This installment of our Accessibility Activists column is an interview with Damian Sian, Senior Web Accessibility Advisor for Princeton University. Sian is also the owner of Creative AP, a corporate communications consulting firm dedicated to helping small businesses have a big impact.
When did you first get started in accessibility?
My first introduction to accessibility was with the Educational Testing Services (ETS) building an accessible test preparation product for the state of Georgia. At the time, I was leading the project in the role of Project Manager, and accessibility was just a layer of that project’s requirements. As it turns out, adding accessibility as a design concern created the best User Experience for people of all abilities. For example, I pushed for a solution to add Math Ml support to the test prep tool, instead of tagging images of math expressions with alt text. This made the tool lighter and more flexible while increasing the functionality. It was the drive to create an experience fair and inclusive to all that ending up leading to a superior product overall.

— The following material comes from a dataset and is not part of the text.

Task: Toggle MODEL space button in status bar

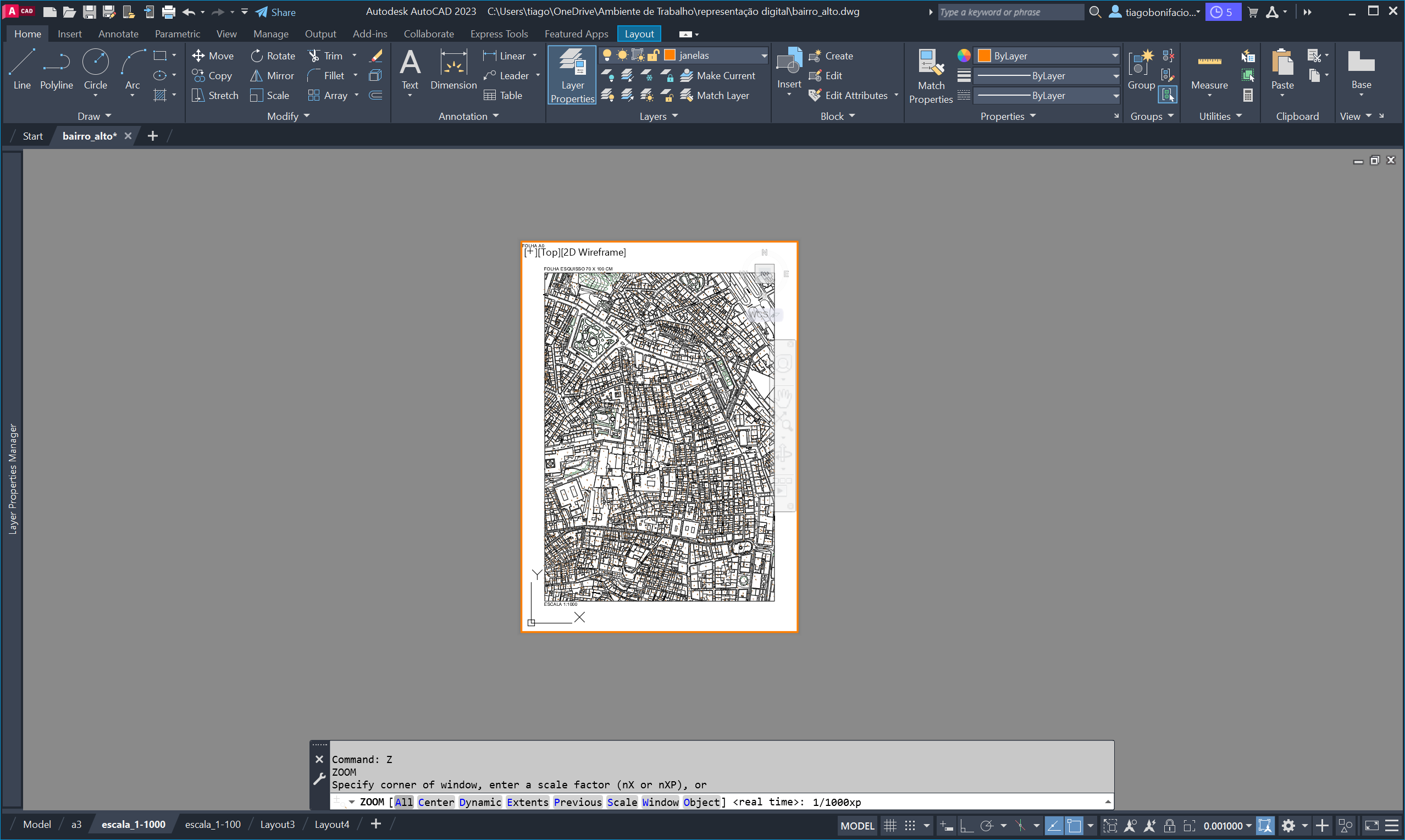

From there, the door was opened to a new facet of my career that I plan to make the focus of my remaining working life: providing inclusion through User Experience design. Civil rights and social justice were always interests of mine, but I never had an outlet for those interests professionally until Web Accessibility presented that opportunity. The field of Web Accessibility pulled together all the strengths that I’ve worked hard to cultivate over the years such as: process development, operational excellence, graphic communications, and delivering effective training.
You worked for Baldwin & Obenauf, a marketing and advertising agency, for six years. During that time, did you notice or encounter any accessibility issues that would affect your thinking going forward?

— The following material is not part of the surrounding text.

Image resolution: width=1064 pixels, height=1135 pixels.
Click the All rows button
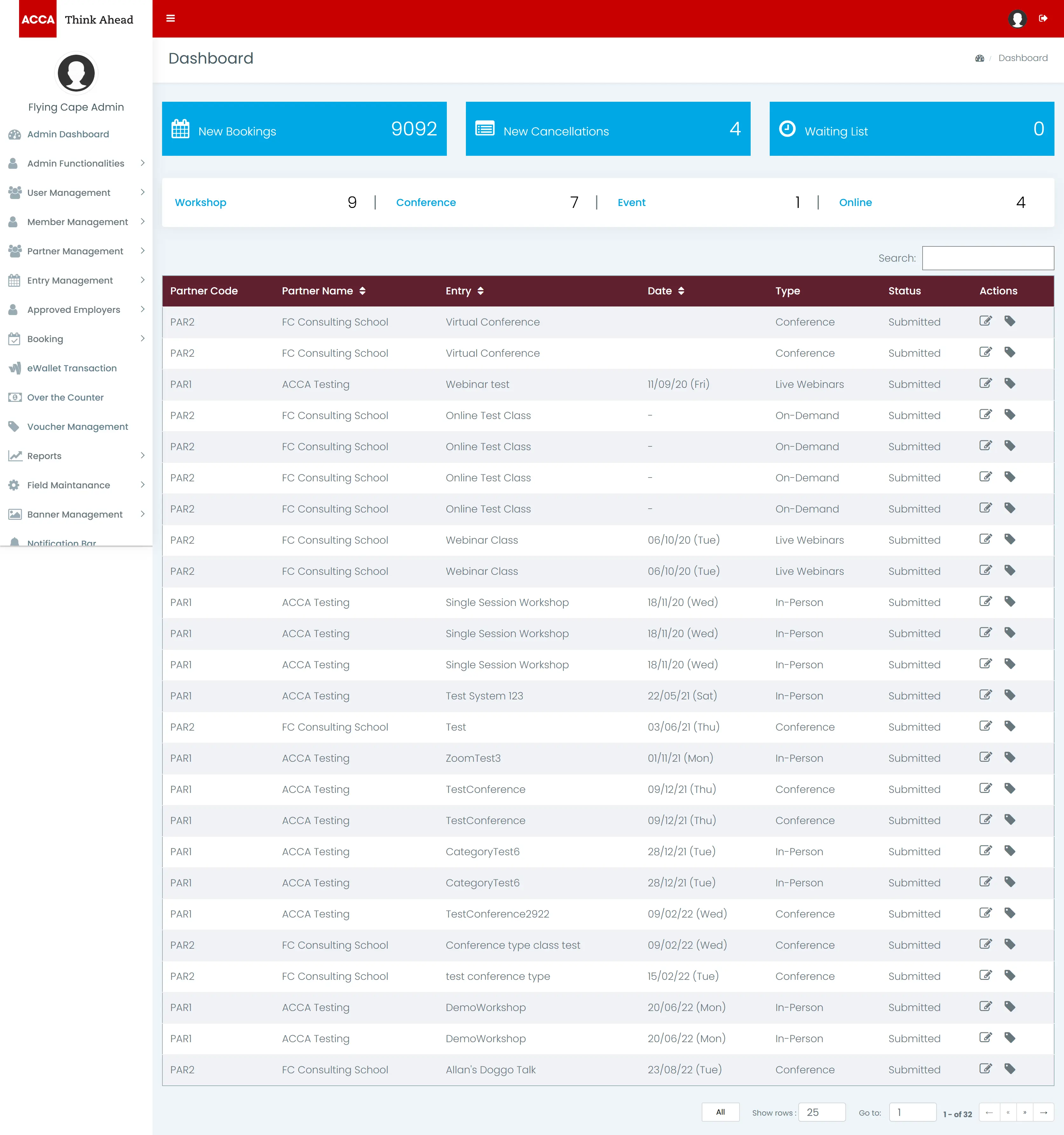(720, 1112)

Working in a creative agency, I had zero interaction with Web Accessibility. We were focused on delivering effective communications on a visual and branding level for purposes of marketing. As such, we were not focusing heavily on the underlying structure and integrity of the creative. Instead, we were mainly focused on the visual presentation, and the subsequent return on investment for our clients. Web Accessibility however demands that we pay attention to those areas that are “invisible” to our clients. This concept would be viewed as intangible to the creative agency, as its focus would seem too granular to invest so much resource toward.
What my career in the agency world did prepare me for was adaptation through innovation while under immense pressure. The creative agency is a crucible; the pressures sustained in that space either break people or make them strong. Combine that with working within regulated industries like pharma and medical device, and my creative agency experience was the perfect place to prepare me for the field of Web Accessibility. When backed into a corner, I never had the ability to say no. Instead, when I faced an obstacle, I innovated solutions. That life lesson has served me well when attempting to find ways to create multi-modal communication strategies. Because of that training, I am less likely to back down from challenges, and will instead work hard to find solutions. In addition, working in a creative agency taught me the foundations of communications, which have been an aid in deconstructing the problems faced in Web Accessibility to their discrete elements, which leads to effective and efficient solution development.

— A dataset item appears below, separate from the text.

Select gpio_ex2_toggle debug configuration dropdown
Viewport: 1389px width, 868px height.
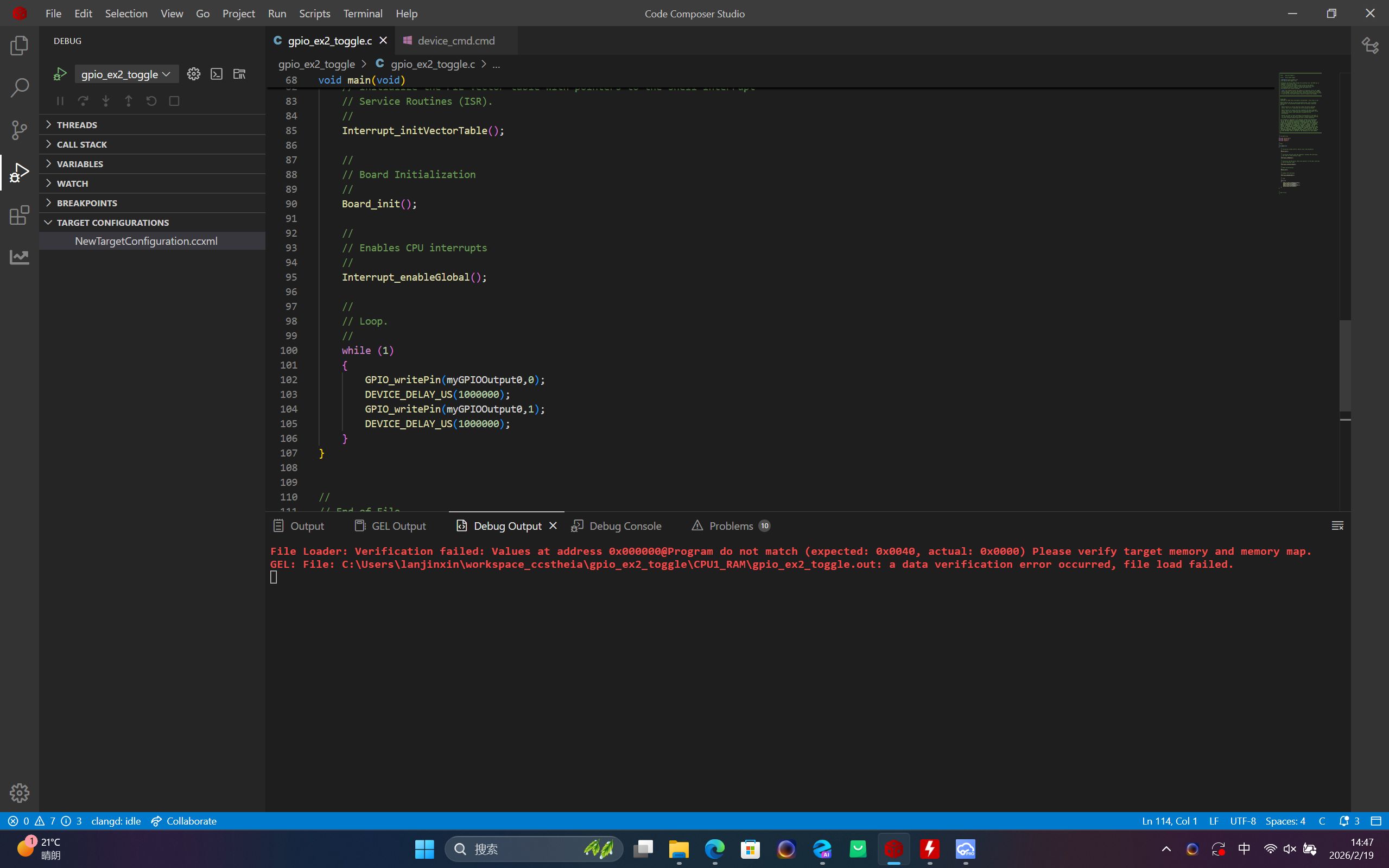[126, 74]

You are the Senior Web Accessibility Advisor at Princeton University. Before that, you were the Senior UX Designer and Web Accessibility SME for a financial institution. Do the accessibility concerns of a university differ from the concerns of the financial sector? If so, how?
What I found to be dramatically different between the corporate world and higher education is the approach to collaboration. In the corporate world, finding solutions to Web Accessibility challenges is a seen as a competitive advantage. This is in direct opposition to the higher education space where we are fully encouraged to share that information for the betterment of the industry. Higher education is all about collaboration and that has been the largest culture shock for me thus far.
For example, I am on several “listservs” now where higher ed folks from around the country ask questions and share ideas freely. In my past role within finance, I would have never thought to ask someone at another finance company to sandbox ideas, strategies, and solutions to Web Accessibility challenges. But having that level of openness will help with progressing our industry much farther and much more quickly, so I’m happy I made the move.
What accessibility barrier would you like to see solved?
I would like to see more work being done around representing data visualizations in different modalities. Whether it is a simple chart/graph, or a complex illustration of a mathematical concept, providing inclusion in this space is difficult. There are no solutions out there for the non-technical content author to provide an equivalent experience with “off the shelf” tools.
Also, I’d like to have access to usability testing from the perspective of users with diverse abilities. As a professional in this field, I don’t have an effective feedback loop today to understand what is working well for folks with assistive technology, and what is causing frustration. Whereas this is not a full barrier, simply developing content that meets the letter of the WCAG standard doesn’t help me create exceptional experiences in addition to achieving compliance. I am working with the NJ Commission for the Blind to set up usability testing, but this is just one underrepresented user that I’m working to include into a unified and inclusive design framework. Ideally, I’d like to learn from the diversity of our audiences and integrate their needs and wants into the foundation of our designs process as a pillar that strengthens the full User Experience.